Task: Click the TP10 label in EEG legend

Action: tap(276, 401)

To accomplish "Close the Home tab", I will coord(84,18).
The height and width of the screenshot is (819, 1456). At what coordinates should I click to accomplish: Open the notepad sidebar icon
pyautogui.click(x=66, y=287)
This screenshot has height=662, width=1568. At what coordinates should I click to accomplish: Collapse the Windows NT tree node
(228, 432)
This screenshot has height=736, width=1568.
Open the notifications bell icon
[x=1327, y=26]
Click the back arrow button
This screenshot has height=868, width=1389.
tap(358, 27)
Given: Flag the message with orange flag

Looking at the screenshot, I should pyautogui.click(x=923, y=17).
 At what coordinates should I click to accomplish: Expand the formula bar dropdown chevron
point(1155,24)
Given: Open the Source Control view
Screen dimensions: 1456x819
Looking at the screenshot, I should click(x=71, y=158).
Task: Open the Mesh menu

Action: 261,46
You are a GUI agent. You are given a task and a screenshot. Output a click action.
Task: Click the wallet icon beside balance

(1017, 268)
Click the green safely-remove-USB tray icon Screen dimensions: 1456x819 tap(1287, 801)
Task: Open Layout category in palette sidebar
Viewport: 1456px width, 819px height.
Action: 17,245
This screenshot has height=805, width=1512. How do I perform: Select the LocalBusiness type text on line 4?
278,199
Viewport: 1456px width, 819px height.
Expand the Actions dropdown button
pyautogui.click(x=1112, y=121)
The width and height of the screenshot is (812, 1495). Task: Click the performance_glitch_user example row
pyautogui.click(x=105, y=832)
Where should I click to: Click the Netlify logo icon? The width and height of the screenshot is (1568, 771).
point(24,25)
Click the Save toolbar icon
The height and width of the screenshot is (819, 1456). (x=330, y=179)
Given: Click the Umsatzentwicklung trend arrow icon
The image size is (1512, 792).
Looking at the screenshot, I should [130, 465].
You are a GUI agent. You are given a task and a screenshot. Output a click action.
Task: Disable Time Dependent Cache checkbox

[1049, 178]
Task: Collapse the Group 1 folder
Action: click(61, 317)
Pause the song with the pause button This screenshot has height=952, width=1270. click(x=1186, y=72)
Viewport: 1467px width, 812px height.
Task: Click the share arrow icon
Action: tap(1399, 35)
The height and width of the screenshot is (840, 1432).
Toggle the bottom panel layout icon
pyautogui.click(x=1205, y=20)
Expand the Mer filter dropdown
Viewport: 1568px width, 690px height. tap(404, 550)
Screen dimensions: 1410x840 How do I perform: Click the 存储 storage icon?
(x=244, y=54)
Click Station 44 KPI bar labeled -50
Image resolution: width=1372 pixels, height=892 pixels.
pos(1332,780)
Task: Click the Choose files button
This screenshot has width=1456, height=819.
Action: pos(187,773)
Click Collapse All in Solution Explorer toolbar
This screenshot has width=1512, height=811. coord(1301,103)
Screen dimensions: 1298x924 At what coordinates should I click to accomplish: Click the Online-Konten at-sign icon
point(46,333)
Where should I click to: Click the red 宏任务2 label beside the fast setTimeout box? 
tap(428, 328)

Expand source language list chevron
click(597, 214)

::::::::::

## EXERCISE OBJECTIVE
The complete set of entries above must be reproduced verbatim.

## ANSWER SPACE
Task: Click the TP10 label in EEG legend

Action: tap(276, 401)

To accomplish "Close the Home tab", I will coord(84,18).
The height and width of the screenshot is (819, 1456). At what coordinates should I click to accomplish: Open the notepad sidebar icon
pyautogui.click(x=66, y=287)
This screenshot has height=662, width=1568. At what coordinates should I click to accomplish: Collapse the Windows NT tree node
(228, 432)
This screenshot has height=736, width=1568.
Open the notifications bell icon
[x=1327, y=26]
Click the back arrow button
This screenshot has height=868, width=1389.
tap(358, 27)
Given: Flag the message with orange flag

Looking at the screenshot, I should pyautogui.click(x=923, y=17).
 At what coordinates should I click to accomplish: Expand the formula bar dropdown chevron
point(1155,24)
Given: Open the Source Control view
Screen dimensions: 1456x819
Looking at the screenshot, I should click(x=71, y=158).
Task: Open the Mesh menu

Action: 261,46
You are a GUI agent. You are given a task and a screenshot. Output a click action.
Task: Click the wallet icon beside balance

(1017, 268)
Click the green safely-remove-USB tray icon Screen dimensions: 1456x819 tap(1287, 801)
Task: Open Layout category in palette sidebar
Viewport: 1456px width, 819px height.
Action: 17,245
This screenshot has height=805, width=1512. How do I perform: Select the LocalBusiness type text on line 4?
278,199
Viewport: 1456px width, 819px height.
Expand the Actions dropdown button
pyautogui.click(x=1112, y=121)
The width and height of the screenshot is (812, 1495). Task: Click the performance_glitch_user example row
pyautogui.click(x=105, y=832)
Where should I click to: Click the Netlify logo icon? The width and height of the screenshot is (1568, 771).
point(24,25)
Click the Save toolbar icon
The height and width of the screenshot is (819, 1456). (x=330, y=179)
Given: Click the Umsatzentwicklung trend arrow icon
The image size is (1512, 792).
Looking at the screenshot, I should [130, 465].
You are a GUI agent. You are given a task and a screenshot. Output a click action.
Task: Disable Time Dependent Cache checkbox

[1049, 178]
Task: Collapse the Group 1 folder
Action: click(61, 317)
Pause the song with the pause button This screenshot has height=952, width=1270. click(x=1186, y=72)
Viewport: 1467px width, 812px height.
Task: Click the share arrow icon
Action: tap(1399, 35)
The height and width of the screenshot is (840, 1432).
Toggle the bottom panel layout icon
pyautogui.click(x=1205, y=20)
Expand the Mer filter dropdown
Viewport: 1568px width, 690px height. tap(404, 550)
Screen dimensions: 1410x840 How do I perform: Click the 存储 storage icon?
(x=244, y=54)
Click Station 44 KPI bar labeled -50
Image resolution: width=1372 pixels, height=892 pixels.
pos(1332,780)
Task: Click the Choose files button
This screenshot has width=1456, height=819.
Action: pos(187,773)
Click Collapse All in Solution Explorer toolbar
This screenshot has width=1512, height=811. coord(1301,103)
Screen dimensions: 1298x924 At what coordinates should I click to accomplish: Click the Online-Konten at-sign icon
point(46,333)
Where should I click to: Click the red 宏任务2 label beside the fast setTimeout box? 
tap(428, 328)

Expand source language list chevron
click(597, 214)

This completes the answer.